Gil

Personal information
- Full name: Gilberto Ribeiro Gonçalves
- Date of birth: 13 September 1980 (age 44)
- Place of birth: Andradina, Brazil
- Height: 1.72 m (5 ft 7+1⁄2 in)
- Position(s): Forward

Youth career
- 1995–1999: Corinthians

Senior career*
- Years: Team / Apps / (Gls)
- 2000–2005: Corinthians / 124 / (31)
- 2005: Tokyo Verdy / 16 / (2)
- 2006: Cruzeiro / 14 / (3)
- 2006–2007: Gimnàstic / 19 / (0)
- 2007–2009: Internacional / 14 / (1)
- 2008: → Botafogo (loan) / 17 / (1)
- 2009–2010: Flamengo / 2 / (0)
- 2014: ABC / 0 / (0)
- 2015: Juventus-SP / 21 / (8)

International career^{‡}
- 2003: Brazil / 4 / (1)

= Gil (footballer, born 1980) =

Brazilian footballer

Gilberto Ribeiro Gonçalves (born 13 September 1980 in Andradina), commonly known as Gil (/pt/) is a Brazilian former footballer who played as a forward. He was formally a Brazilian international.

==Club career==

===Early years===
Gil grew up in a small town, Andradina, where his talent was recognised at a very early age. He was noticed by Corinthians scouts at the age 15, and soon went on to join as a youth player.

===Corinthians===
His time at Corinthians was relatively successful, with Gil managing to register 31 goals in 124 games, a decent record for a winger. His pace, skill, technical ability, control and ability to beat his man shone in the Brazilian league, but after five years with the Corinthians first team, he transferred to Tokyo Verdy 1969 of Japan, in 2005.

===Tokyo Verdy===
His time in Japan was very unsuccessful, with Gil not being a regular starter and not playing to his full potential, which in turn led him to be sold to Brazilian team Cruzeiro, in 2006.

===Cruzeiro===
He did not present his best football while in Cruzeiro. Only scoring four goals in over fifteen appearances. He did however start in the majority of the games and became a reliable source for assisting other players for goals.

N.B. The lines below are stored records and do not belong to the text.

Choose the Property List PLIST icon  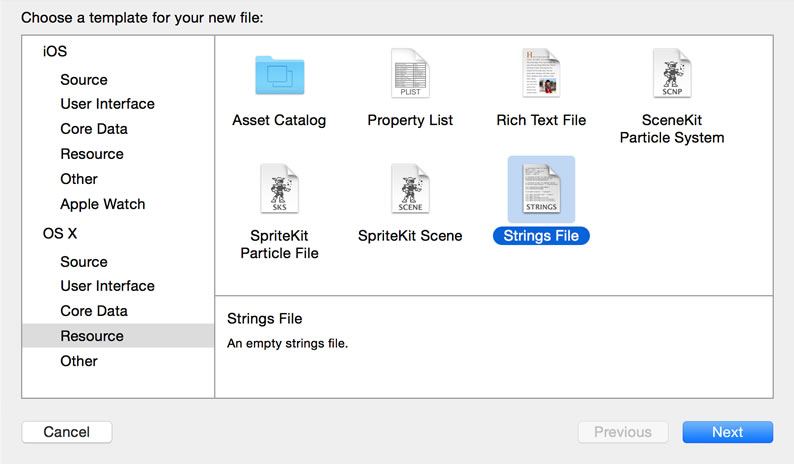click(410, 73)
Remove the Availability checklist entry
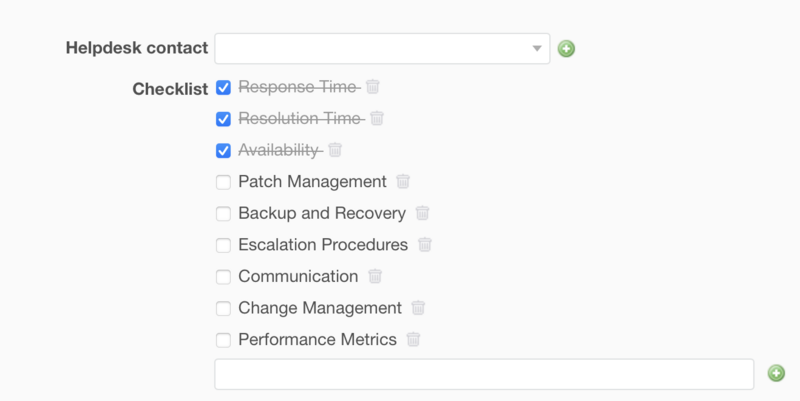The image size is (800, 401). coord(335,150)
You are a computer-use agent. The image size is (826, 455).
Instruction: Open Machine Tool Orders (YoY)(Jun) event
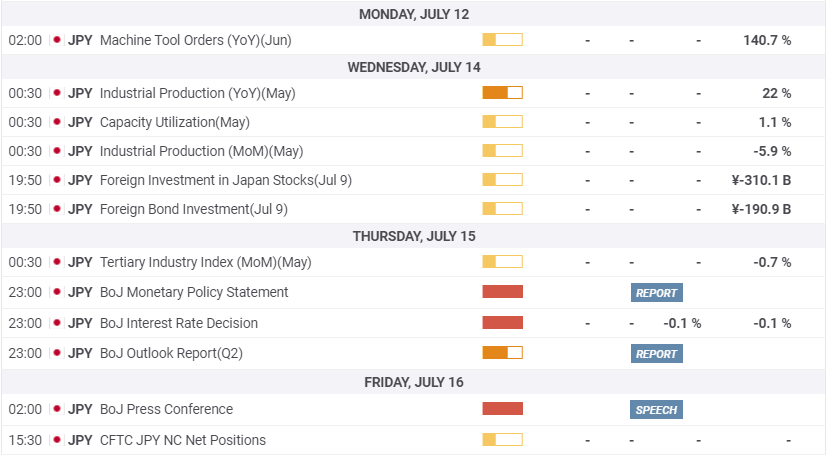(x=196, y=40)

===Gimnàstic de Tarragona===
His season long stay in Tarragona was yet another unsuccessful venture for Gil. Gil played 19 matches and he did not score any goals, during his time with Gimnàstic de Tarragona.

===Flamengo===
On 25 September 2009 Flamengo have signed the forward until December 2009.

==International career==
Gil appeared for the Brazil national football team in the 2003 FIFA Confederations Cup.

==Career statistics==
===Club===

| Club performance |  |  | League |  |
| Season | Club | League | Apps | Goals |
| Brazil |  |  | League |  |
| 1999 | Corinthians Paulista | Série A | 0 | 0 |
| 2000 | 8 | 2 |
| 2001 | 12 | 6 |
| 2002 | 23 | 4 |
| 2003 | 31 | 9 |
| 2004 | 40 | 6 |
| 2005 | 4 | 1 |
| Japan |  |  | League |  |
| 2005 | Tokyo Verdy | J1 League | 16 | 2 |
| Brazil |  |  | League |  |
| 2006 | Cruzeiro | Série A | 14 | 3 |
| Spain |  |  | League |  |
| 2006–07 | Gimnàstic Tarragona | La Liga | 19 | 0 |
| Brazil |  |  | League |  |
| 2007 | Internacional | Série A | 12 | 1 |
| 2008 | 3 | 0 |
| 2008 | Botafogo | Série A | 16 | 1 |
| 2009 | Flamengo | Série A | 1 | 0 |
| 2010 |  |  |
| Country | Brazil |  | 164 | 33 |
| Japan |  | 16 | 2 |
| Spain |  | 19 | 0 |
| Total |  |  | 199 | 35 |

===International===

Brazil national team
| Year | Apps | Goals |
| 2003 | 4 | 1 |
| Total | 4 | 1 |

==Honours==
===Club===
- São Paulo's Cup (U 20): 1999
- São Paulo State League: 1999, 2001, 2003
- Tournament Rio – São Paulo: 2002
- Brazilian Cup: 2002
- Minas Gerais State League: 2006
- Brazilian Série A: 2009

===Individual honours===
- Brazilian Bola de Prata (Placar): 2002

== Meme[edit] ==
Gil became famous in Brazil for an interview in 2006 following Cruzeiro, his club at the time, winning the Campeonato Mineiro title. He was asked by Amaral Júnior, a reporter for catholic radio station Rádio Divinópolis, if there were limits to supporters celebrating the title with players, since supporters had invaded the pitch and tore the shirts of some players while celebrating. Live on radio, Gil responded "Só não vale dar o cu, o resto vale tudo" which has homossexual connotation.